EXTRAIT:
On sent chez lui l’envie tenace de se raconter, de dérouler le roman de sa vie, qu’il n’a pas dû si souvent avoir l’occasion de partager. L’envie aussi d’apparaître pour autre chose qu’un bellâtre au torse musclé, de gagner enfin ses galons d’acteur respectable.
Acteur et rien d’autre
Agé de 37 ans, Stephen Dorff a eu un parcours classique quoique semé d’embûches. Inscrit grâce aux succès musicaux de « papa » dans une école privée pour gosses de stars, il suit un jour l’un d’entre eux sur un plateau de cinéma et, à 10 ans, se dit qu’il ne fera rien d’autre de sa vie : « C’est la seule école qui vaille, la seule où les professeurs me donnaient envie d’apprendre. »
Suivent quelques cours d’art dramatique, « approuvés sans être encouragés » par des parents méfiants, des castings à la pelle, quelques petits rôles dans des téléfilms et séries B au milieu des années 80 (The Gate, en 1987). Son premier job d’importance arrive en 1992 dans La Puissance de l’ange de John G. Avildsen (le réalisateur de Rocky et de Karaté Kid), où il trimballe ses manières d’adolescent bagarreur en Afrique.
Les années 90 dessinent un chemin relativement tranquille : il est Stuart Sutcliffe, le cinquième Beatles, dans Backbeat en 1994 (on a vu meilleure façon de se prémunir contre l’échec), Deacon Frost, le bad guy de Blade en 1998 (son apparition la plus iconique à ce jour), ou Cecil B. Demented, le cinéaste allumé de John Waters, dans le film du même nom, en 2000.
« Au début de ma carrière, j’ai essayé de résister aux films commerciaux. J’étais plus intéressé par les films d’auteur. J’aimais faire des choses difficiles, comme jouer une femme dans I Shot Andy Warhol (film sur la vie de Valerie Solonas – ndlr)… Mais petit à petit, et c’est encore vrai aujourd’hui, j’ai été catalogué dans le même genre de rôle : le méchant, le méchant, le méchant. Je me suis demandé : Qu’est-ce qui se passe ? Pourquoi je n’ai plus jamais de rôles comme ceux de mes débuts ou celui du film de Sofia ? »

TÂCHE COURTE 1: Reproduisez à l'identique le passage de l'extrait qui s'ouvre sur les mots contenant « On sent chez » et se clôt sur « galons d’acteur respectable. ».
TÂCHE COURTE 2:
Répondez aux questions suivantes d'après l'extrait :
(a) À quel âge Stephen Dorff se dit-il qu'il ne fera rien d'autre de sa vie ?
(b) En quelle année et dans quel film obtient-il son premier rôle d'importance ?
(c) Quel personnage interprète-t-il dans Blade ?
TÂCHE COURTE 3: Résumez l'extrait en deux phrases.
Les enregistrements ci-dessous forment un ensemble distinct de l'extrait.

DONNÉES EXTRAITES:
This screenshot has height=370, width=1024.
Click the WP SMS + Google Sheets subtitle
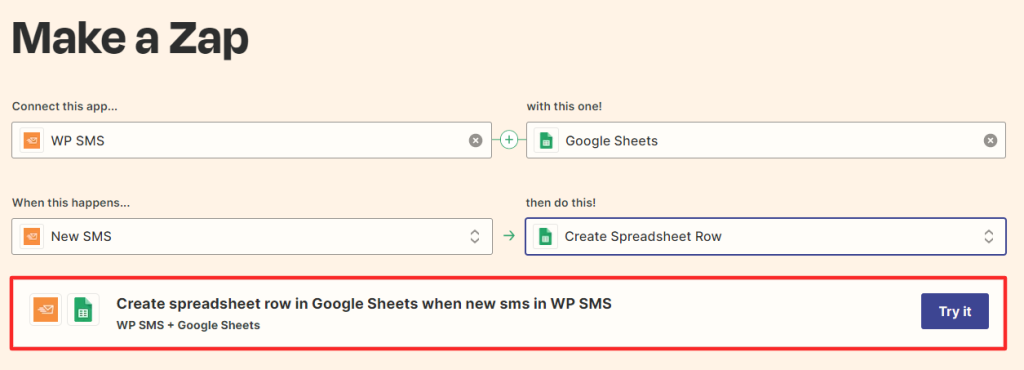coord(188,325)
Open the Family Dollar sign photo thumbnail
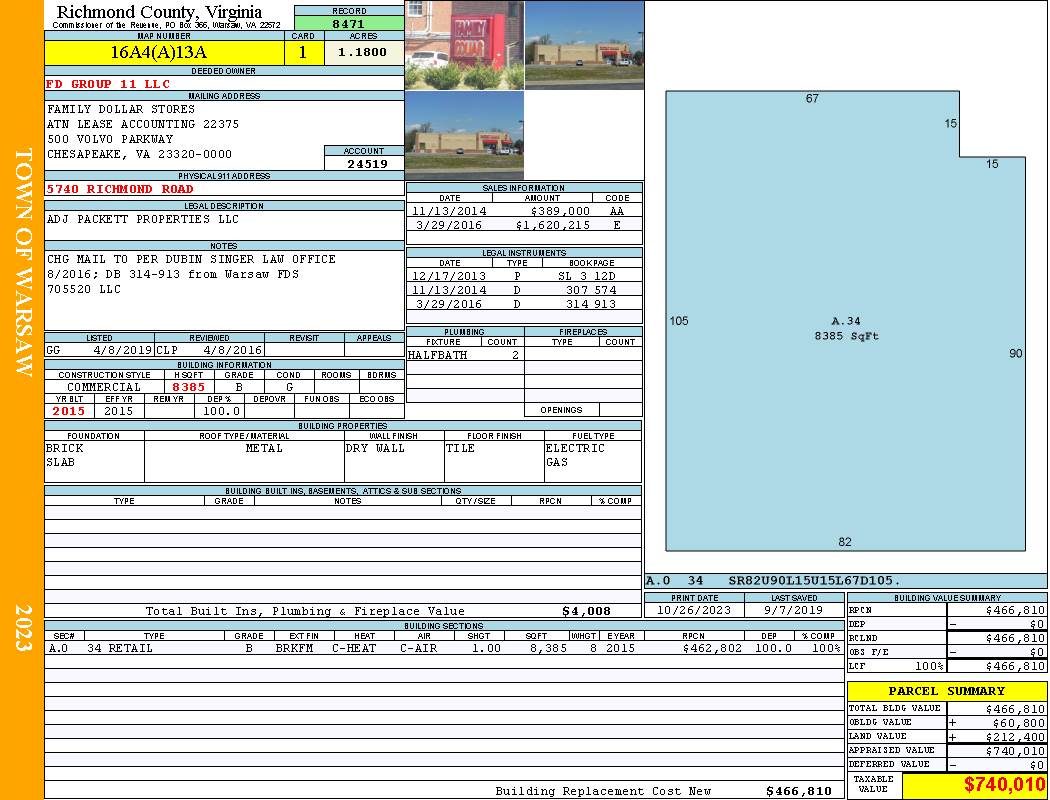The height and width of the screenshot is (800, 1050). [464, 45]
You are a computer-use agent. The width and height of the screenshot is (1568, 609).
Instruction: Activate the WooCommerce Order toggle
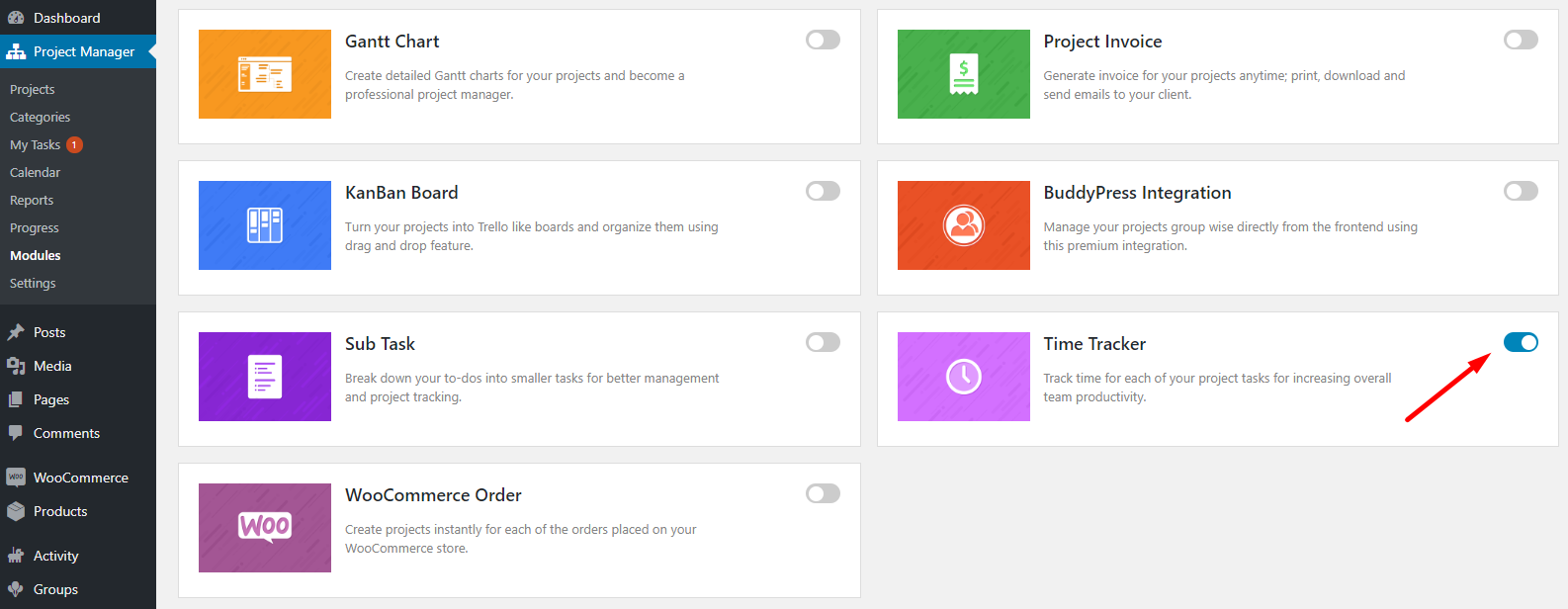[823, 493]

---

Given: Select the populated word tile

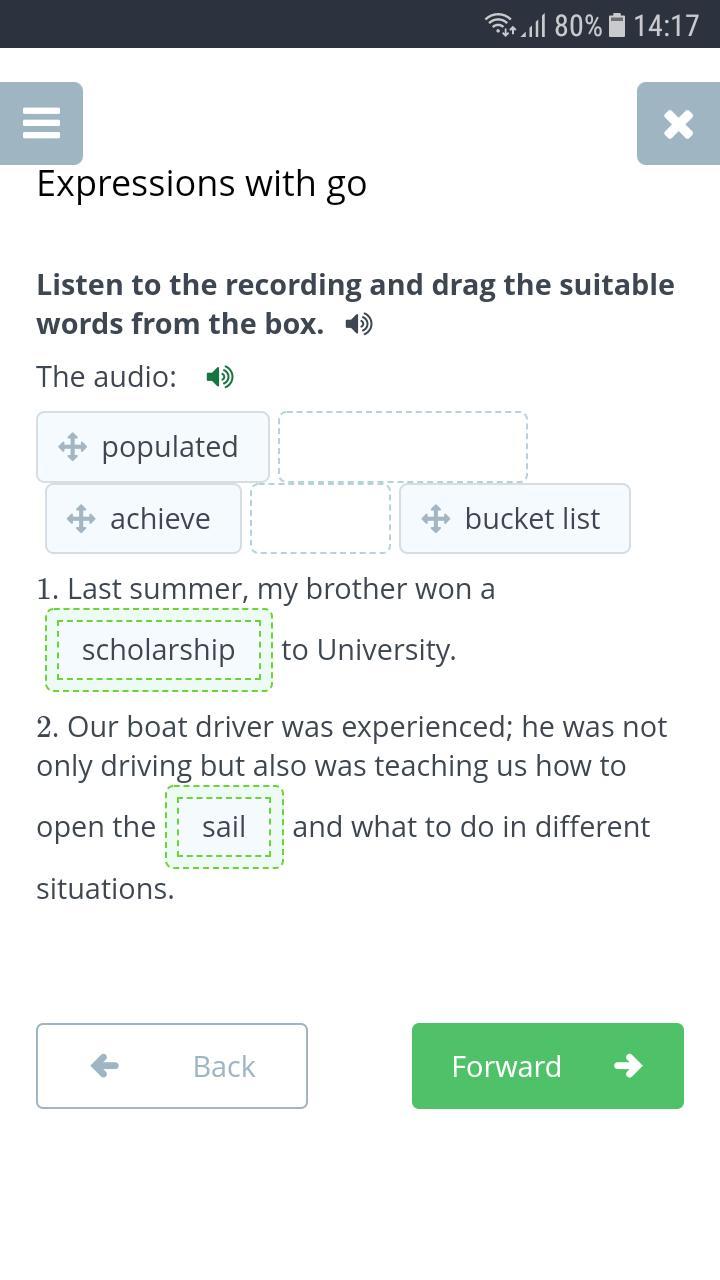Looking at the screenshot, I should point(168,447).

RÉPONSE COMPLÈTE 1:
On sent chez lui l’envie tenace de se raconter, de dérouler le roman de sa vie, qu’il n’a pas dû si souvent avoir l’occasion de partager. L’envie aussi d’apparaître pour autre chose qu’un bellâtre au torse musclé, de gagner enfin ses galons d’acteur respectable.

RÉPONSE COMPLÈTE 2:
(a) À 10 ans.
(b) En 1992, dans La Puissance de l'ange de John G. Avildsen.
(c) Deacon Frost, le bad guy du film.

RÉPONSE COMPLÈTE 3: Stephen Dorff, 37 ans, décide à 10 ans de devenir acteur après avoir suivi un autre enfant de star sur un plateau, puis enchaîne cours d'art dramatique, castings et petits rôles avant son premier rôle important en 1992 dans La Puissance de l'ange. Après Backbeat, Blade et Cecil B. Demented, il regrette d'avoir été peu à peu catalogué dans des rôles de méchant, lui qui préférait les films d'auteur.